__ACTIVITY__: Without carrying over a single picture, write out the records below exactly.

RECORDS SHOWN: Begin

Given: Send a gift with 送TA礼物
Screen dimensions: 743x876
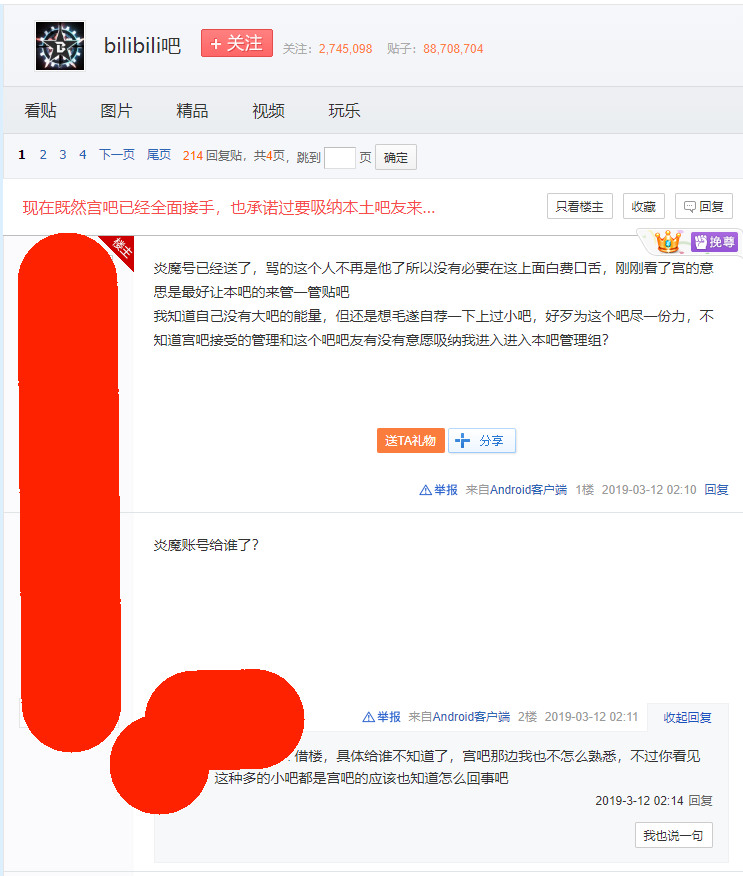Looking at the screenshot, I should point(410,441).
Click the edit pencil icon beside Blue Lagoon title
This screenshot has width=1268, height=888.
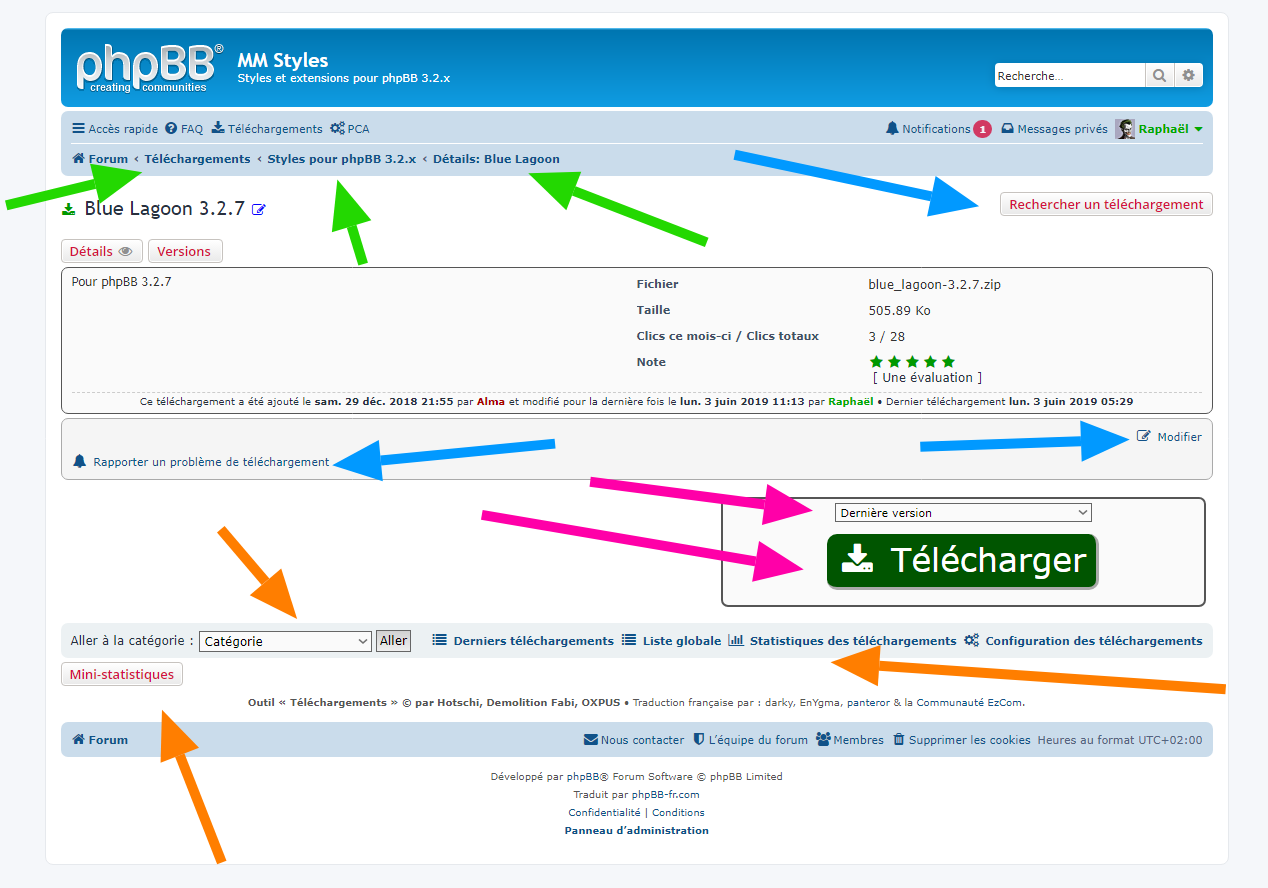click(259, 210)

RECORDS SHOWN: End

__TASK RESPONSE__:
Given: Send a gift with 送TA礼物
Screen dimensions: 743x876
Looking at the screenshot, I should point(410,441).
Click the edit pencil icon beside Blue Lagoon title
This screenshot has width=1268, height=888.
click(259, 210)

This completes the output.